● **Work request**
Which lines in the records below include the word "will"? Report each of them in full.

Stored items
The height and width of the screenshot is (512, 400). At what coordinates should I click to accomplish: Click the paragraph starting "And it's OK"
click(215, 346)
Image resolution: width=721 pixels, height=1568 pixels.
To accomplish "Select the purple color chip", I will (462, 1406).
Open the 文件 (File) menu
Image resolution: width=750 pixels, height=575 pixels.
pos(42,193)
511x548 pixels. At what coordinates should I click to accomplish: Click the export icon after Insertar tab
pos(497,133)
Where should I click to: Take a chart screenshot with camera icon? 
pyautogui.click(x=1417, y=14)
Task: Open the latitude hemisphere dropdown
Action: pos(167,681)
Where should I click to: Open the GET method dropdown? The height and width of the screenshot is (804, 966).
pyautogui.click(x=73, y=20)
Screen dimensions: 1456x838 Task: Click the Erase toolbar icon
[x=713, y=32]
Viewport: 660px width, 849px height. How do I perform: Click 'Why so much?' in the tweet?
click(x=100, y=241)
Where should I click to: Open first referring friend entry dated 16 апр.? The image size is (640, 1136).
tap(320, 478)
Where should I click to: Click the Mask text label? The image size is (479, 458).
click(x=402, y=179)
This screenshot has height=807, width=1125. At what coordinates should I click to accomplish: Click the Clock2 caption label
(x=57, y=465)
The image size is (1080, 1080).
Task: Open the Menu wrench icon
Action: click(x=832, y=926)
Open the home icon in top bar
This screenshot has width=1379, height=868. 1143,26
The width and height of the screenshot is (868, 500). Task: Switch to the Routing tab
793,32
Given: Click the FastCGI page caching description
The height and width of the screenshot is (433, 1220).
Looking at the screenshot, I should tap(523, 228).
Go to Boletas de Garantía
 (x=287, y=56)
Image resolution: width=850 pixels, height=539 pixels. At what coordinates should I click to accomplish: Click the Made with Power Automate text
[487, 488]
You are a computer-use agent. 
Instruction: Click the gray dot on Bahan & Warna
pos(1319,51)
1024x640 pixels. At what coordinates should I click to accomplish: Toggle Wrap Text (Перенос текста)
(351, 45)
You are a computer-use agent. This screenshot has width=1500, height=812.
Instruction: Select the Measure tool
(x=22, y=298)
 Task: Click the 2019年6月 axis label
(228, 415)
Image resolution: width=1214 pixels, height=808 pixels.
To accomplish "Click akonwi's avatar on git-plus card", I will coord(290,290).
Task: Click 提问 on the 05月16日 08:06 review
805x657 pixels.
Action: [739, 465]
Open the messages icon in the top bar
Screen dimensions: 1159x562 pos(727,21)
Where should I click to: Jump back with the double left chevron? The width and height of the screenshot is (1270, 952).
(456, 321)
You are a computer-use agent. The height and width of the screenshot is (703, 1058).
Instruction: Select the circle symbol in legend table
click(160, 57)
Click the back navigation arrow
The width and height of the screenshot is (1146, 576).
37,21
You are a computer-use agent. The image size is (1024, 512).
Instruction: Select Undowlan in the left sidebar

● **Written response**
To accomplish "Select the purple color chip", I will (462, 1406).
To accomplish "Click akonwi's avatar on git-plus card", I will coord(290,290).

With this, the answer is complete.